**PARA FAZER**.
1. No trecho sobre a juventude de Jesus, quantos versículos tem a oração Schemone Esre?
2. Dê sequência ao trecho sobre a juventude de Jesus, começando logo depois da última frase.

**TRECHO**.
=====

É provável que estudasse também em casa os rolos da Lei, que se encontravam, às vezes, nas mais humildes moradas. Não parece que tenha frequentado as escolas dos rabinos. Ele mesmo nunca foi um “rabino de Israel”, no sentido que se dava a essa palavra nas escolas. “Como esse homem conhece as Escrituras sem nunca as haver estudado?” perguntam com espanto os escribas de Jerusalém (Jo., 7, 15.), sem dúvida porque não tem a aparência de um sábio rabino e sim de um simples aldeão, am-ha-arez, pastor ou pedreiro, “mestre de obras”, naggar. No campo, na rabiça do arado, na oficina, curvados para o banco de carpinteiro, em casa, durante a ceia, como em viagem, sob a tenda, por toda a parte e sempre, os homens estudam a Lei e oram como respiram, agradecendo a Deus cada naco de pão e cada gole de vinho. E o pequeno Jeschua provavelmente repetia três vezes por dia: “Escuta, Israel, schema Iesreel, como todos os judeus haviam repetido antes dele durante dois mil anos e repetiriam ainda dois mil anos depois dele.

VII

Recitava também a oração dos dezoito versículos, Schemone Esre, santa entre todas, que anunciava o próximo reinado do Messias (8). O doce clarão dos fogos sabáticos; o gosto açucarado do vinho pascal, misturado com ervas amargas, no prato que continha o charoseth, o molho da mesma cor avermelhada da argila do rio com que Israel, cativo no Egito, fabricava tijolos; o canto de libertação, o trovejante hallel “que quebra os telhados”, tudo isso é para Jesus agradável ao coração, santo e inolvidável (9). “Desejei tanto comer convosco nesta Páscoa”, dirá aos discípulos na noite anterior à sua morte (Lc., 22, 15.). A Páscoa terrestre tem o gosto do reino celeste; desde que tenham provado uma vez essa doçura, nem o homem, nem o Filho do Homem jamais a esquecerão, não só na terra como na eternidade. “Eu não a comerei mais até que ela se realize no reino de Deus (Lc., 22, 16.) ”. Eis porque ele “amava demasiado” Israel e será erguido na cruz como Rei de Israel.

=====

**CONTEÚDO DOS DADOS**.
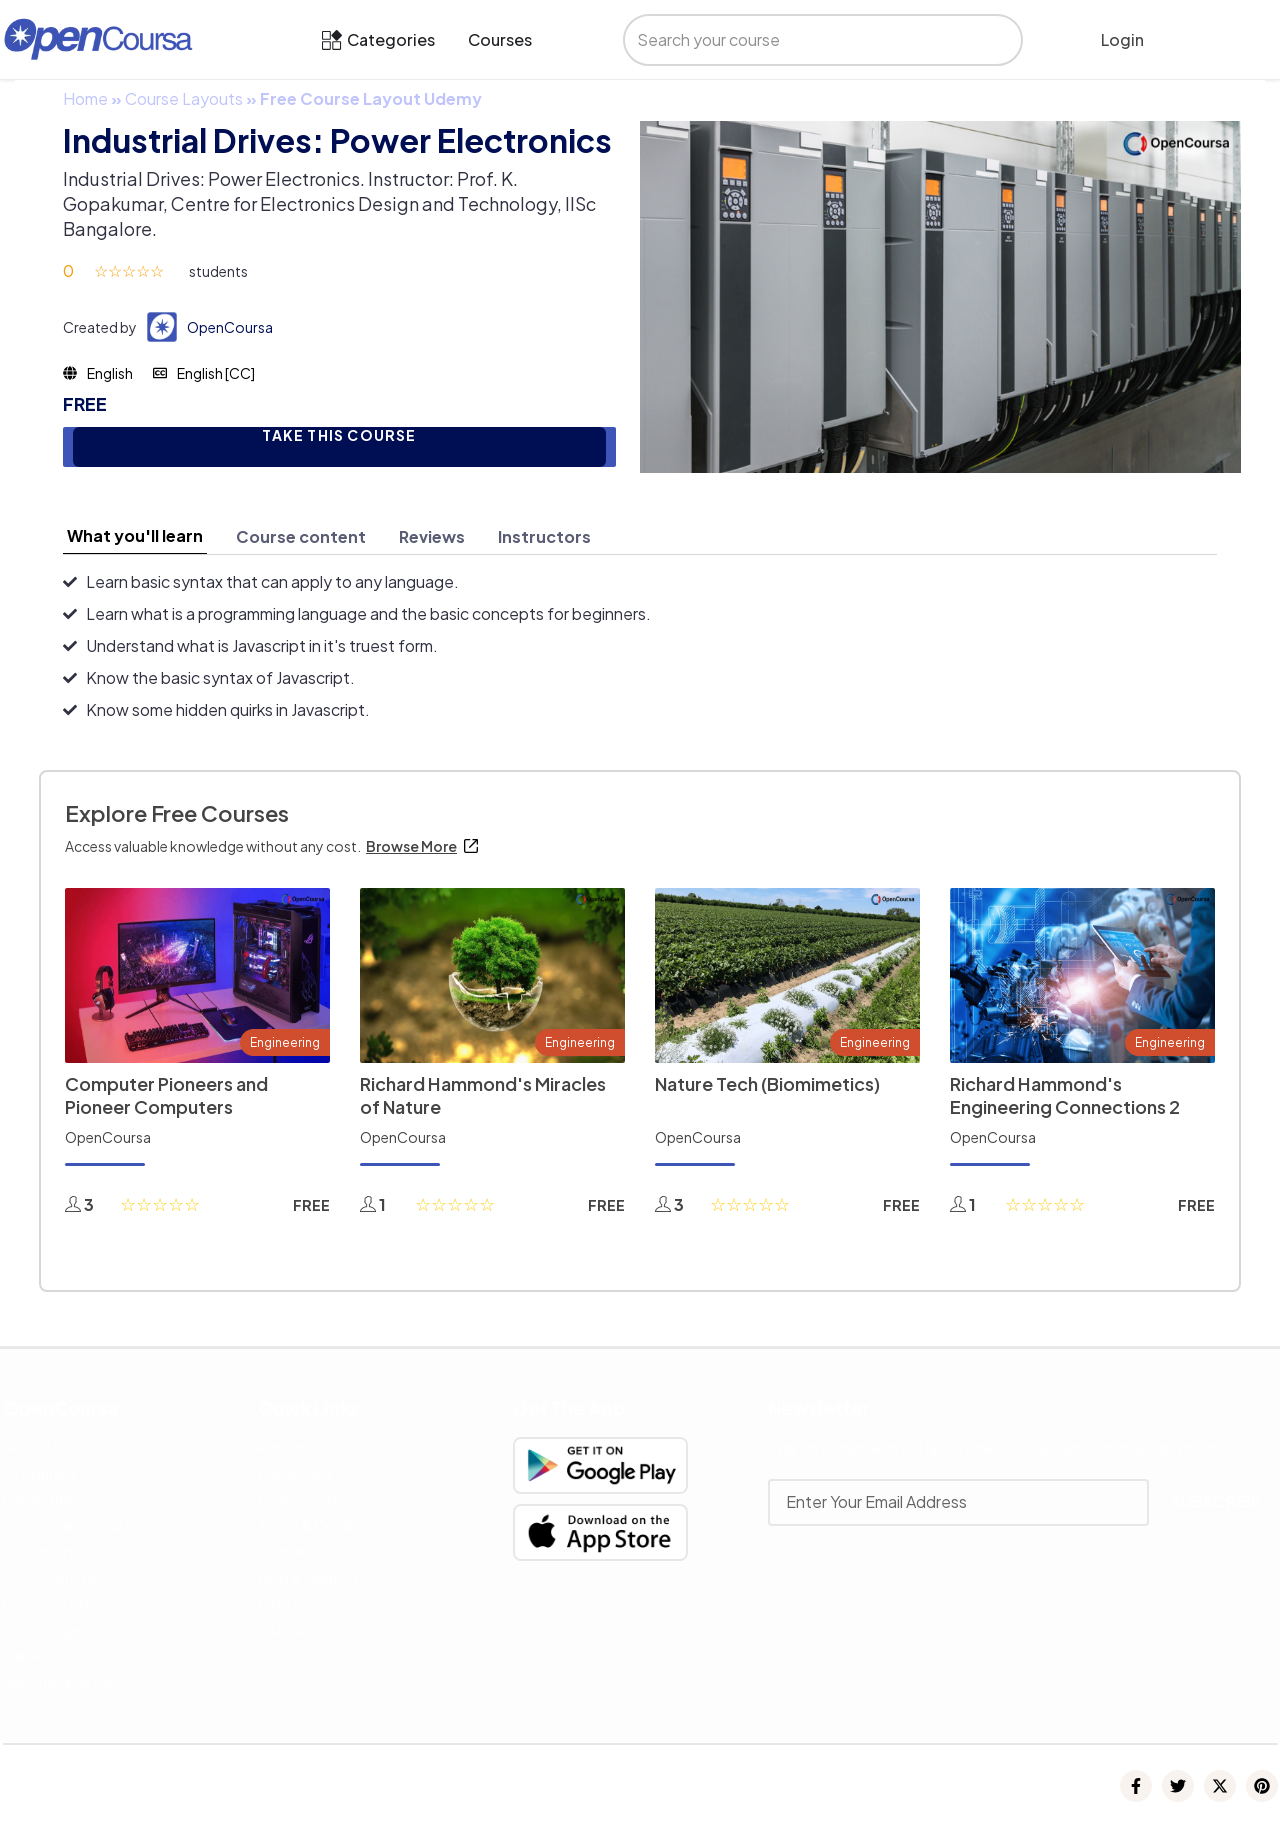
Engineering (285, 1042)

=====

**LISTA DE RESPOSTAS**.
1. Dezoito versículos.

2.
VIII

“Os pais de Jesus iam todos os anos à festa da Páscoa, em Jerusalém. Quando ele fez doze anos, foram a Jerusalém, segundo o costume da festa (Lc., 2, 41-42.)”. Podia-se ir em três dias de Nazaré a Jerusalém, diretamente, passando pela Samaria (10); mas, como os samaritanos consideravam os peregrinos galileus “impuros”, não lhes dando nem água, nem fogo, insultando-os, batendo-os e, às vezes, matando-os mesmo, eles, preferiam fazer um rodeio, mais penoso e perigoso por causa dos bandidos, através das espessas florestas e das montanhas da Pereia. Na tarde do sexto dia, depois de atravessado o Jordão, descia-se para o vale de Jericó, formado por uma profunda depressão do mar Morto, tórrido desde o começo do Nisã, mês da Páscoa, e todo impregnado, como uma caixa de perfumes, do cheiro dos bosques embalsamados. Por isso, se havia dado à cidade que dominava o vale o nome de Jericó, a Perfumada (11). No dia seguinte, de manhã, para subir a Jerusalém, seguia-se um caminho de dois mil côvados, íngreme e sinuoso, entre duas muralhas de rochedos nus, que, empurpurados pelo manganês, pareciam encardidos de sangue. Jesus menino teria podido guardar, gravado no seu coração, o nome fatídico desse caminho, a “Ladeira do Sangue” (12).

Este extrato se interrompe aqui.